In 1959 Case was one of the few people with network experience who was producing for noncommercial TV. He had been an intern at NBC in New York, then worked on several of its major shows— Howdy Doody, Your Show of Shows and others.
“I went to work at the network because I wanted to learn the craft,” he says, “and that’s where you could do it, in those eight floors of the RCA Building. But then I wanted to get out of town. I didn’t want to live there or be there because I thought it was not the right environment. I wanted to produce TV programs in a civilized place where there was a concentration of talent. And it all came together in this little series.
“The Ragtime Era production was unusual. From 1957 our programs were getting better and better. The chemistry was right. It never lasts long … about four years, then everyone drifts away and it collapses. That happened at KRMA.”
For his work as writer/performer, Morath was paid $225 per show. Hall, the producer, made $100, and Case earned $125 as director. The studio crew, collectively, was paid $240. NET’s total budget for the 12 programs was $22,000. Ragtime ‘s immediate success was reflected in the budget for KRMA’s likewise well-received The Turn of the Century: 15 half-hours for $41,000.
Time, Newsweek and other national publications featured the programs. A Christmas special with Max Morath was produced and offered as a gift from NET to all its stations. Many played it for years. Morath narrated a third series, The Real West, singing and talking about the “true” lives of cowboys. Jack Gould, dean of America’s TV reviewers in the early ’60s, wrote in the New York Times that “[KRMA] could teach Madison Avenue a thing or two … when Morath sat down to illustrate rag piano, his zest and craftsmanship asserted themselves informatively and entertainingly.”
In Denver, where initial support for a new educational TV station had been tepid and sometimes hostile in 1956, the Denver Post now praised the series’ spontaneity, calling Morath, “a ragtime Leonard Bernstein.” “He does more than just talk about ragtime on television. He sells it,” asserted the Post, which went on to observe: “In an affluent society, it seems a shame that more money cannot be channeled into educational television.”
In 1964, at the high point of his Denver popularity, Max Morath moved to New York and became a one-man ragtime industry, playing club dates, making dozens of recordings for Vanguard and Columbia Records, publishing a collection of 100 classic rags, appearing on The Bell Telephone Hour, Kraft Music Hall and, for many years, The Arthur Godfrey Show. Having created a successful one-man off-Broadway show, Max Morath at the Turn of the Century, he has toured it, and its refurbished successors, to thousands of communities and colleges throughout the country.
In 1974 Morath reappeared briefly on public TV in a PBS special produced by WGBH, Ragtime. As the show’s host, he is featured along with Eubie Blake (then 91), E. Power Biggs and Gunther Schuller’s youthful New England Conservatory Orchestra.

# # # # #

__WHAT YOU HAVE TO DO__: Write out the section of the Max Morath ragtime text above between "For his work" and "half-hours for $41,000.", inclusive, with no changes.

__SUPPLIED MATERIAL__:
# # # # #

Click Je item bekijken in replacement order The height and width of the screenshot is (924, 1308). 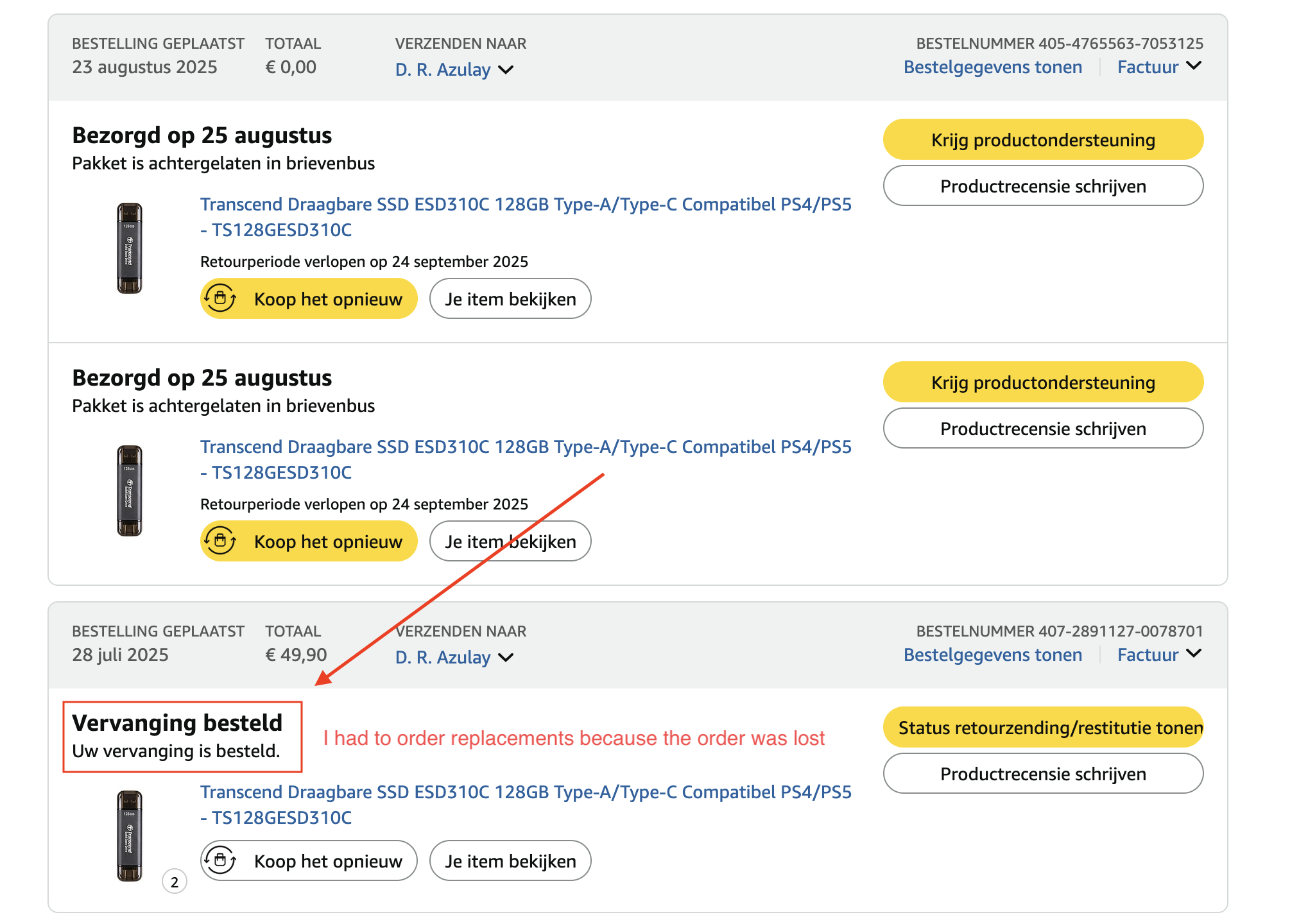[x=510, y=861]
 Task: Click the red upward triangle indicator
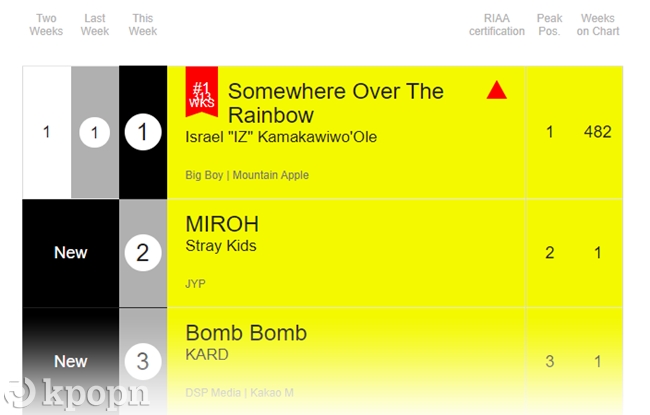(496, 90)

# # # # #

__THE RESPONSE__:
For his work as writer/performer, Morath was paid $225 per show. Hall, the producer, made $100, and Case earned $125 as director. The studio crew, collectively, was paid $240. NET’s total budget for the 12 programs was $22,000. Ragtime ‘s immediate success was reflected in the budget for KRMA’s likewise well-received The Turn of the Century: 15 half-hours for $41,000.